Abstract only 675 Background: Recent retrospective analysis of CALGB/SWOG 80405 showed that left-sided colon cancers (LCC) respond differently to biological therapy compared with right-sided tumors. However, differences between rectal cancers (RC) and LCC remain undefined. Herein, we report our exploration of differences between these two groups. Methods: Individual patient data from 4182 patients (pts) with metastatic colorectal cancers, enrolled onto 8 first-line randomized trials, were pooled. Only pts with tumor locations that were clearly defined as LCC (splenic flexure to sigmoid) or RC were included in this analysis. Differences in pt characteristics and disease factors according to LCC vs. RC were identified. The prognostic effect of primary tumor location on OS and PFS was quantified via multivariable Cox proportional hazards modeling stratified by treatment arm within each study and adjusting for age, sex, performance status, and prior surgery. Results: In total, 2,479 (59%) pts with LCC and 1,703 (41%) pts with RC were identified.
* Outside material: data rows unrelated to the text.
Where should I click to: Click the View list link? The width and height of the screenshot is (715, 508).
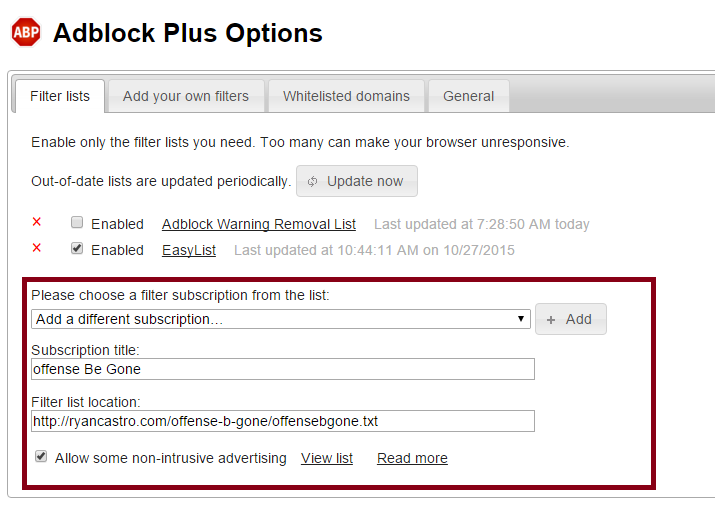coord(327,458)
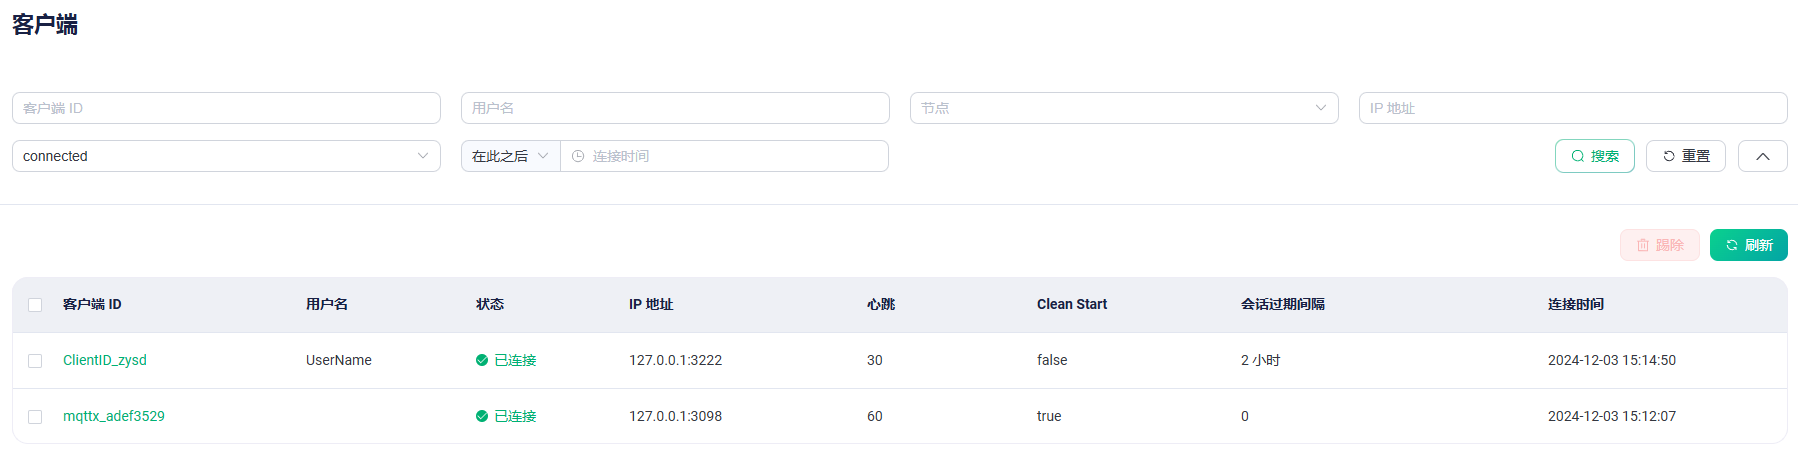Click the 连接时间 column header

(1576, 304)
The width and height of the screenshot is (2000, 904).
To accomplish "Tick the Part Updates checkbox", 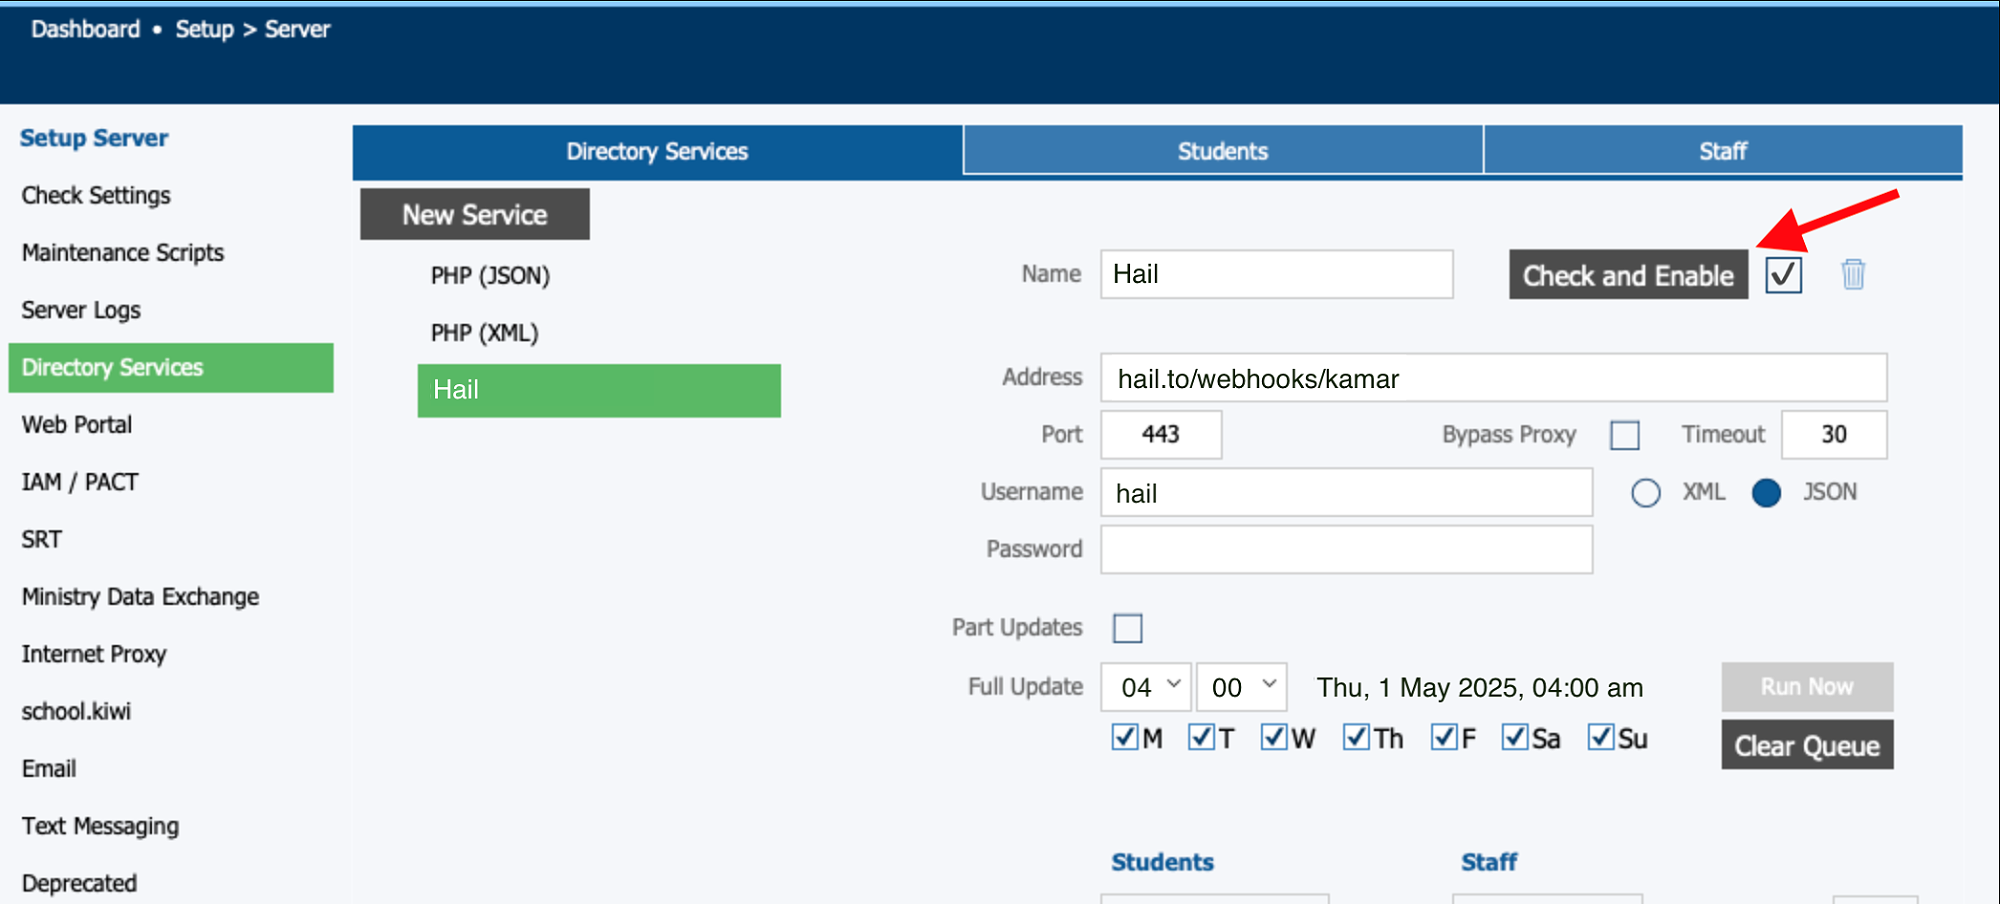I will tap(1127, 628).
Pts with RC, compared with LCC, were more likely to be male (68% vs. 62%, p < 0.001), have lung metastases (mets) (56% vs. 37%, p < 0.001), and have 2 or more metastatic sites (64% vs. 60%, p < 0.02), whereas pts with LCC were more likely to have liver mets (84% vs. 76%, p < 0.001). RC had a greater frequency of KRAS mutations (41% vs. 37%, p = 0.04) than LCC but there were no differences in the frequency of BRAF mutations (5% vs. 4%, p = 0.2). In multivariable analysis, no differences in OS or PFS were observed between pts with LCC vs. RC. While risk of death did not differ by primary tumor location, across all pts with LCC or RC, those with liver mets had a 17% increased risk of death compared to those with lung mets (HR = 1.17, p = 0.03) after adjusting for effects of other variables. Forthcoming prognostic analysis of LCC vs. RC within grouped backbone treatments (e.g., FOLFOX and FOLFIRI) is underway. Conclusions: Tumors arising in the rectum may carry clinical and molecular features that are distinct from LCC. Further investigations are warranted to determine whether RC should be treated with the same chemo backbone and biological therapy as LCC.